● WORK REQUIRED:
Rewrite the listing from the line containing "Click the word activities" through the line containing "click(x=364, y=166)" in full, multiplying every click coordinate by 1.5 and rounding to whole numbers (halves round up), with all other numbers left unchanged and nothing outside that stretch. Leave the pictures out.

● AVAILABLE DATA:
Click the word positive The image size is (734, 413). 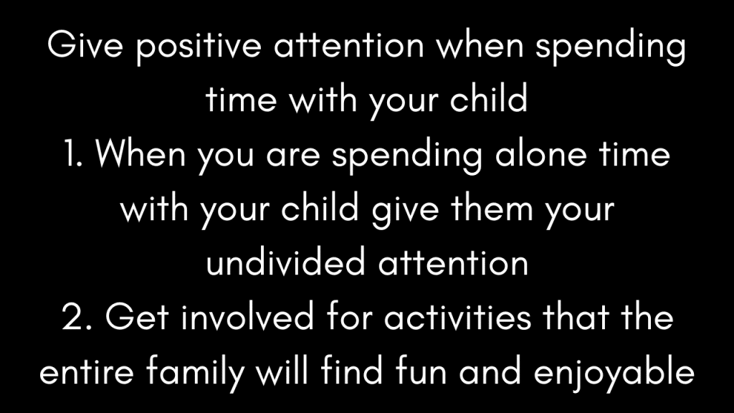pyautogui.click(x=199, y=47)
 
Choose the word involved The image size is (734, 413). pyautogui.click(x=247, y=315)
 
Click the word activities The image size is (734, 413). pyautogui.click(x=457, y=315)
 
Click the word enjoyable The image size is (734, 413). pyautogui.click(x=614, y=373)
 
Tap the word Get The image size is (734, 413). pyautogui.click(x=137, y=316)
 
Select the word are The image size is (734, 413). pyautogui.click(x=293, y=156)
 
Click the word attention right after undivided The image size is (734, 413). pyautogui.click(x=453, y=262)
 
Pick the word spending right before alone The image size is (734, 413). pyautogui.click(x=407, y=156)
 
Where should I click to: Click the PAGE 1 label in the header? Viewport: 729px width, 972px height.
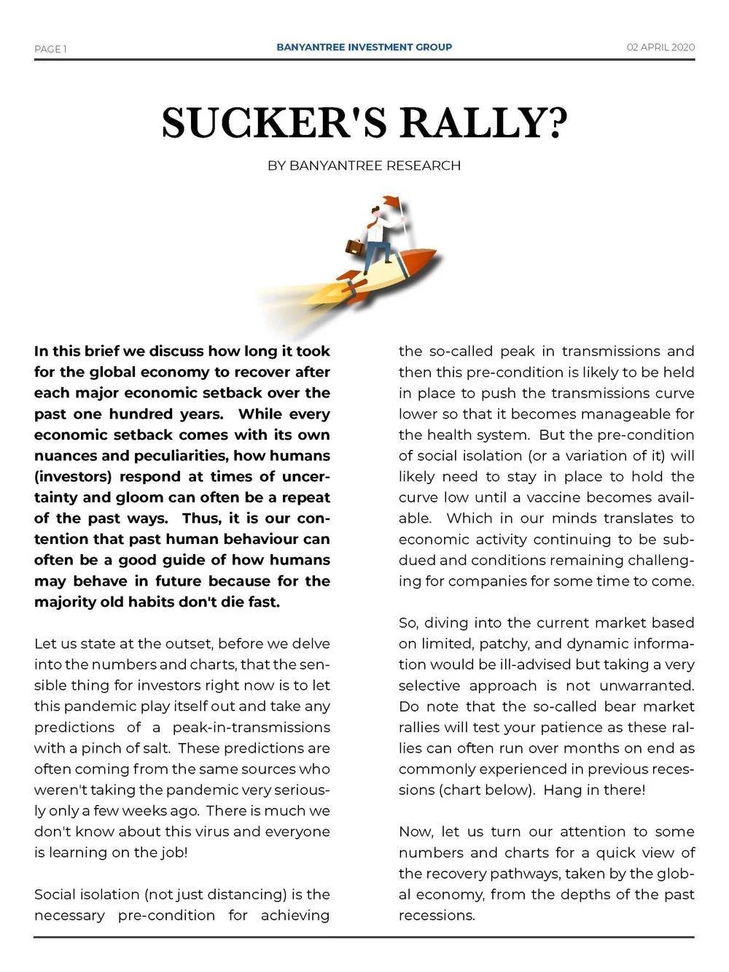click(x=50, y=49)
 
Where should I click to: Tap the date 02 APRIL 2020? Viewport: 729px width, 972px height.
click(x=660, y=47)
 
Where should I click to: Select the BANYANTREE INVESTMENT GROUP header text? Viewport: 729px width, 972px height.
click(x=364, y=47)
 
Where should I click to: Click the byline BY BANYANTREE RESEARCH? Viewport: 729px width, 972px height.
click(x=364, y=166)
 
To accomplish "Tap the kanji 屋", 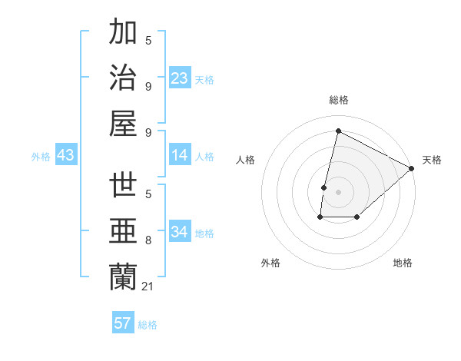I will coord(124,123).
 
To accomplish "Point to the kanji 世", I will coord(124,186).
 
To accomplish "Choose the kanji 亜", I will coord(124,231).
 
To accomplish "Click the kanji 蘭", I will coord(124,277).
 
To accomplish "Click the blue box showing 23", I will coord(180,78).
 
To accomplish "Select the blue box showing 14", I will coord(180,155).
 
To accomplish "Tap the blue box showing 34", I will coord(180,232).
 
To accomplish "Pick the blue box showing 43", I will coord(66,155).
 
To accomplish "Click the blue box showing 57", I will coord(123,323).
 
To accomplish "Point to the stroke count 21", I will coord(148,286).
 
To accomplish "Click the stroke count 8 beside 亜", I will coord(148,241).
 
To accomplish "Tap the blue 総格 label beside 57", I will coord(148,325).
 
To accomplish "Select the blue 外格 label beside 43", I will coord(41,157).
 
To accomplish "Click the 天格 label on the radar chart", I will coord(432,160).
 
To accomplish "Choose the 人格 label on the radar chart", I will coord(245,160).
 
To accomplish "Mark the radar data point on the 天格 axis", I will coord(413,168).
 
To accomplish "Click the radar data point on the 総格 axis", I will coord(338,131).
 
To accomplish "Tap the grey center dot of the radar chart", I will coord(338,192).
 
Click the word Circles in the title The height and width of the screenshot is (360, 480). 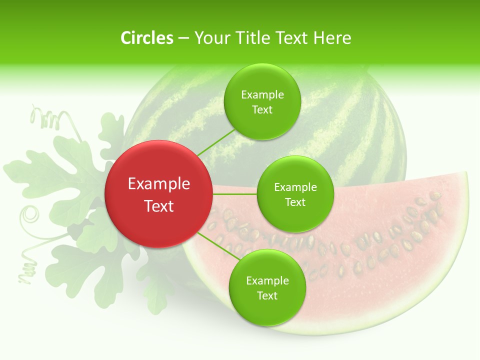pos(147,38)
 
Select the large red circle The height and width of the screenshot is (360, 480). pos(158,194)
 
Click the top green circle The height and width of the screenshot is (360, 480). pos(262,102)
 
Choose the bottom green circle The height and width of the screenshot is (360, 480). pos(267,288)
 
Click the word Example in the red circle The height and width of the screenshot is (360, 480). pos(159,184)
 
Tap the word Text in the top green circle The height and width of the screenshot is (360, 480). pos(262,110)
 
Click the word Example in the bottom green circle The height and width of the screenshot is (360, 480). pos(267,280)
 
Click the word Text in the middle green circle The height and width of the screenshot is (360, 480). pos(295,202)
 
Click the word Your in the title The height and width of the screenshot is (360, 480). pos(210,38)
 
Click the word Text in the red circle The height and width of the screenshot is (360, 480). pos(159,206)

● OUTPUT FOR THIS TASK:
Click the word activities The image size is (734, 413). pyautogui.click(x=686, y=473)
 
Click the word enjoyable The image size is (734, 413). pyautogui.click(x=921, y=560)
 
Tap the word Get The image size is (734, 413). pyautogui.click(x=206, y=474)
 
Select the word are The image size is (734, 413). pyautogui.click(x=440, y=234)
 
Click the word attention right after undivided The image size is (734, 413). pyautogui.click(x=680, y=393)
 
Pick the word spending right before alone The image size is (734, 413). pyautogui.click(x=611, y=234)
 
Where should I click to: Click the PAGE 1 label in the header? Viewport: 729px width, 972px height.
click(x=75, y=74)
 
Where should I click to: Tap the date 02 APRIL 2020? Viewport: 729px width, 972px height.
click(x=990, y=71)
 
Where should I click to: Select the BANYANTREE INVESTMENT GROUP header text? Viewport: 729px width, 972px height.
click(x=546, y=71)
 
Where should I click to: Click the byline BY BANYANTREE RESEARCH? Viewport: 729px width, 972px height.
click(x=546, y=249)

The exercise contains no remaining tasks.